Text excerpt –

··········

DeepSeek AI has made its Fire-Flyer Fire System (3FS) parallel file system fully open-source this week, as part of its Open Source Week event. The disruptive AI company from China brags that 3FS can hit 7.3 TB/s aggregate read throughput in its own server data clusters, where DeepSeek has been using 3FS to organize its servers since at least 2019.
3FS is a Linux-based parallel file system designed for use in AI-HPC operations, where many data storage servers are being constantly accessed by GPU nodes for training LLMs. 3FS is unique from other file systems thanks largely to its almost singular prioritization of random read speeds above all else, and almost completely ignoring read caching.
When training AI models, compute units need to access random training data constantly, and reading this data is a one-time-only process. Therefore, a read cache is nearly useless and is largely done away with by 3FS. In fact, using the read cache when training LLMs may be potentially harmful; as LLMs are basically just super-tuned inference machines, reading the same data in the same order repeatedly has the potential to link completely different data as a set to the language model.
The team responsible for operating one of DeepSeek's deep learning clusters, Fire-Flyer 2, published this paper last August outlining using 3FS in the custom-built system. In Fire-Flyer 2, DeepSeek utilized 180 storage nodes, each loaded with 16 16TB SSDs and two 200Gbps NUCs. These nodes served 10,000 PCIe Nvidia A100 GPUs, built out in much cheaper servers than Nvidia's proprietary DGX-A100 products.

··········

Entries provided –
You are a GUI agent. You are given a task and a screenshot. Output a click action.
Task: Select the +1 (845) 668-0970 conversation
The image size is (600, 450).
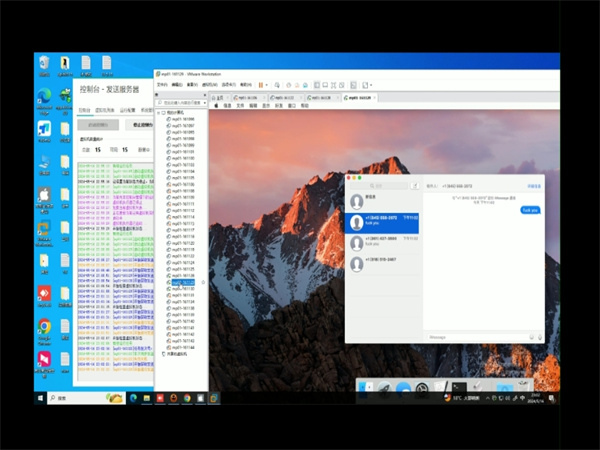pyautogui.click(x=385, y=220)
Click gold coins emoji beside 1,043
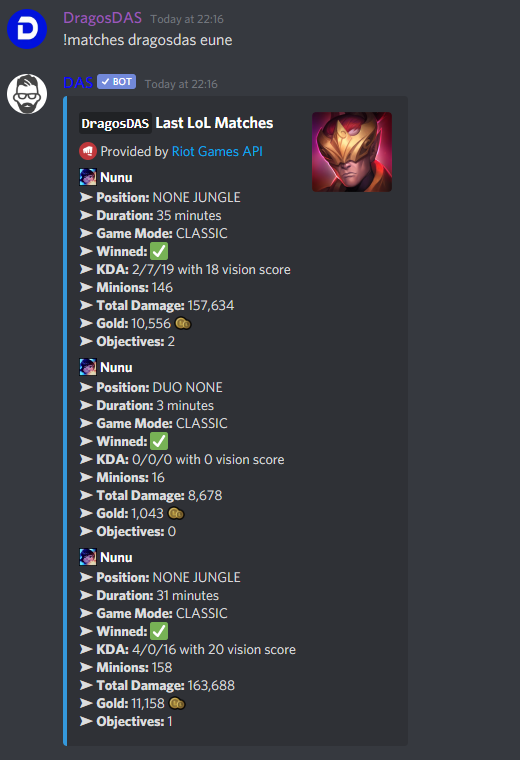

··········

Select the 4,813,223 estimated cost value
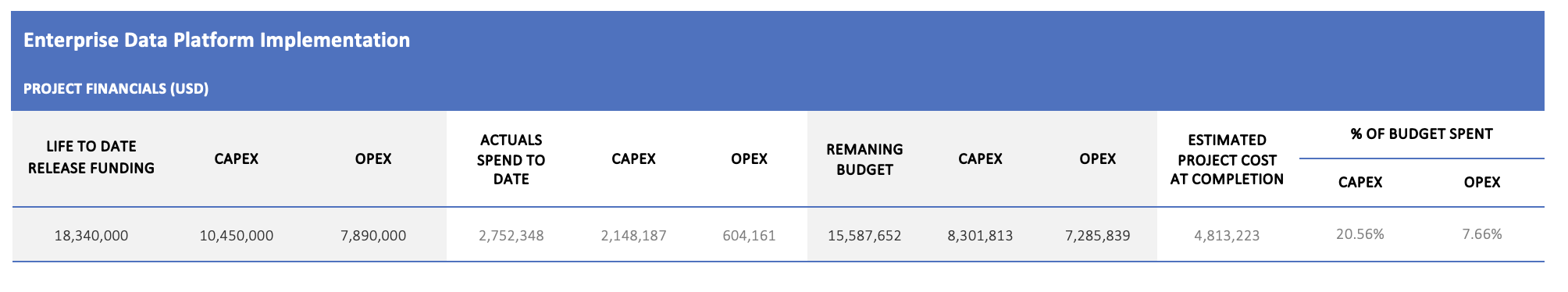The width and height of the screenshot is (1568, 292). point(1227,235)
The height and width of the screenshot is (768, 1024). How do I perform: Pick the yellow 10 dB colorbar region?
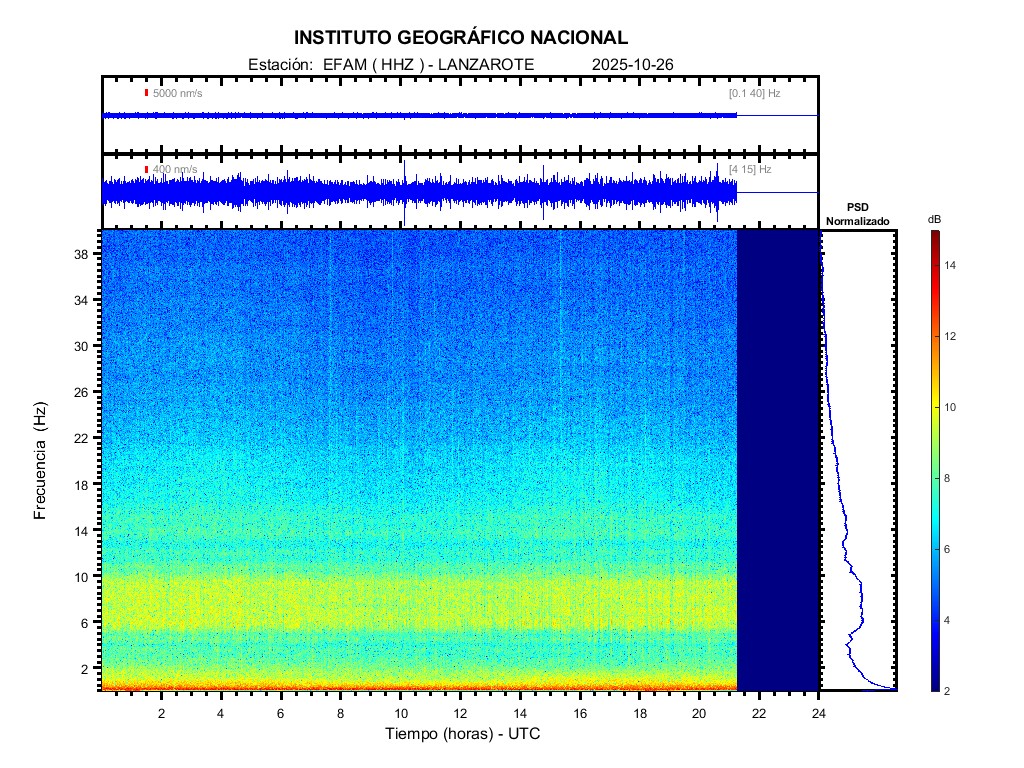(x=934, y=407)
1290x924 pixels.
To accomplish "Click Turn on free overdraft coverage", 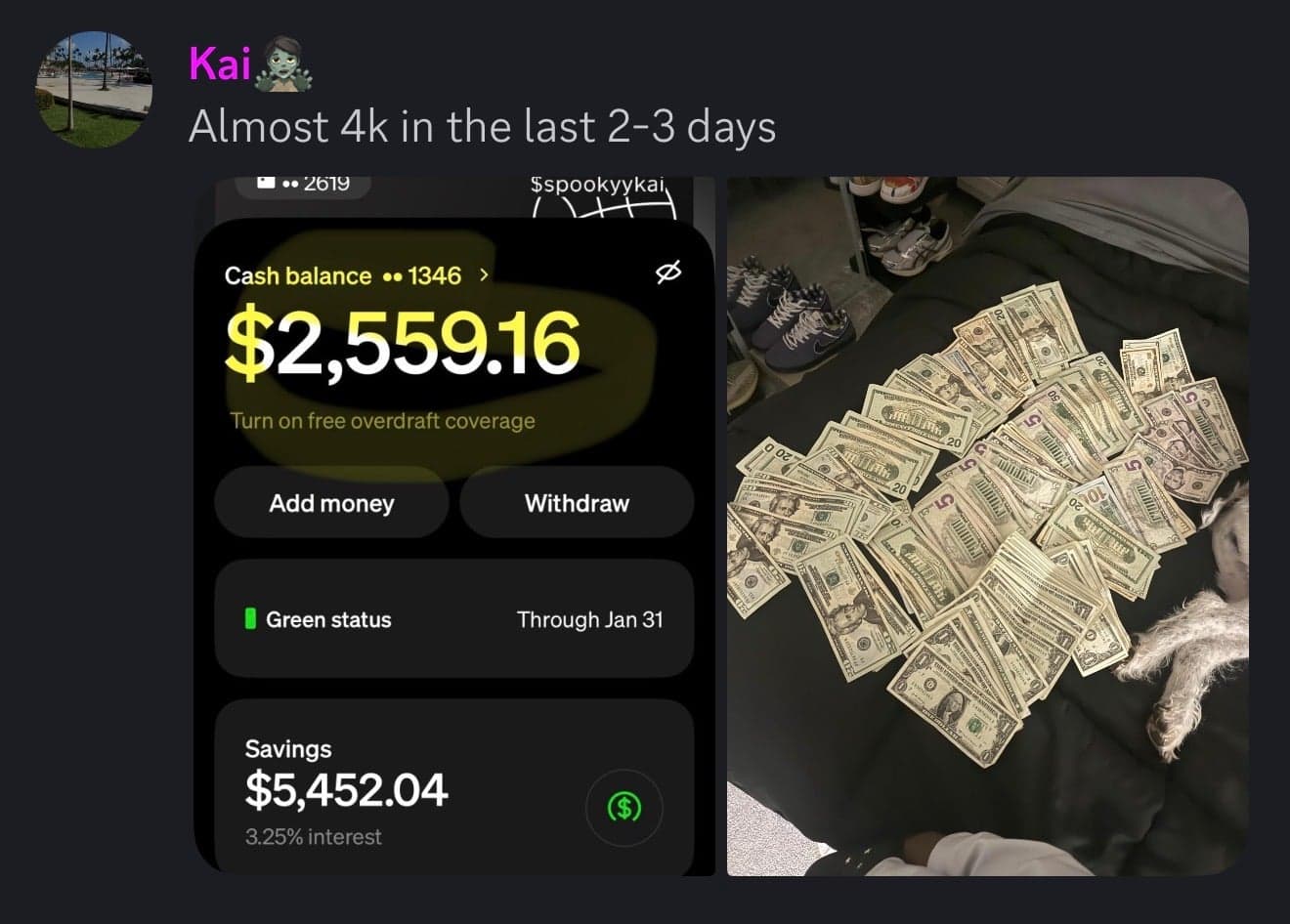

··········

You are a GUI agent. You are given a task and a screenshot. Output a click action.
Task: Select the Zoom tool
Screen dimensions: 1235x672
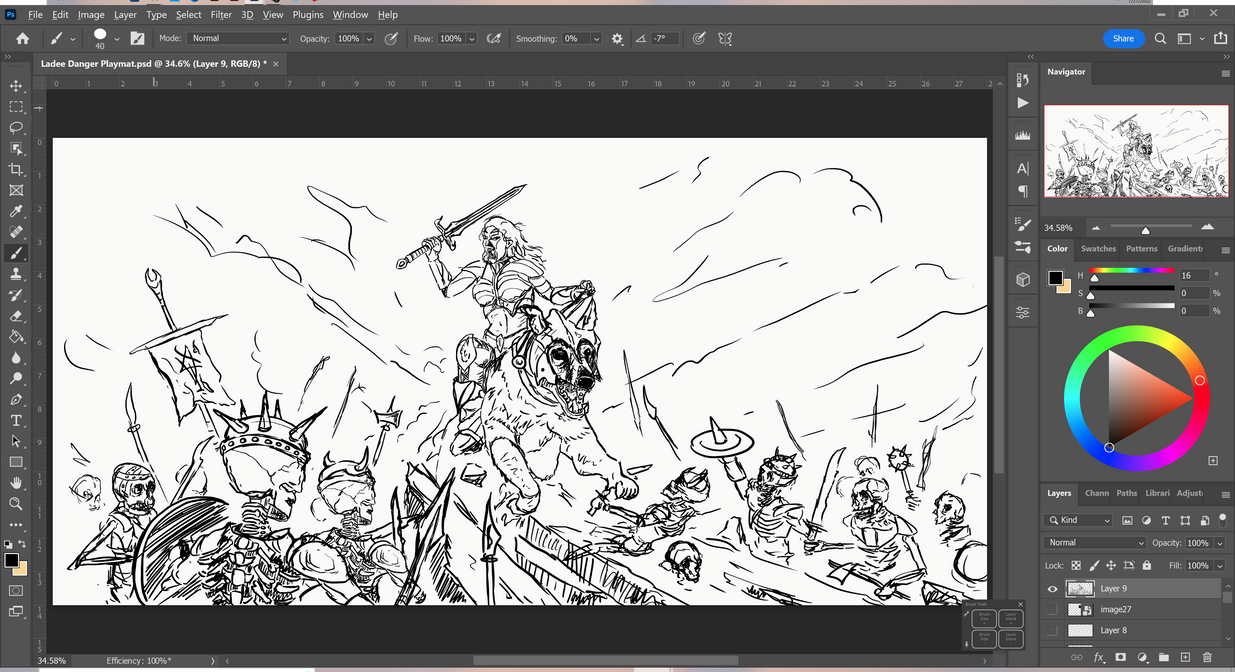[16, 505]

··········

Work instructions –
Repeat the passage of the 3FS text between "The team responsible" and "proprietary DGX-A100 products.", inclusive, word for word.

Solution to the problem –
The team responsible for operating one of DeepSeek's deep learning clusters, Fire-Flyer 2, published this paper last August outlining using 3FS in the custom-built system. In Fire-Flyer 2, DeepSeek utilized 180 storage nodes, each loaded with 16 16TB SSDs and two 200Gbps NUCs. These nodes served 10,000 PCIe Nvidia A100 GPUs, built out in much cheaper servers than Nvidia's proprietary DGX-A100 products.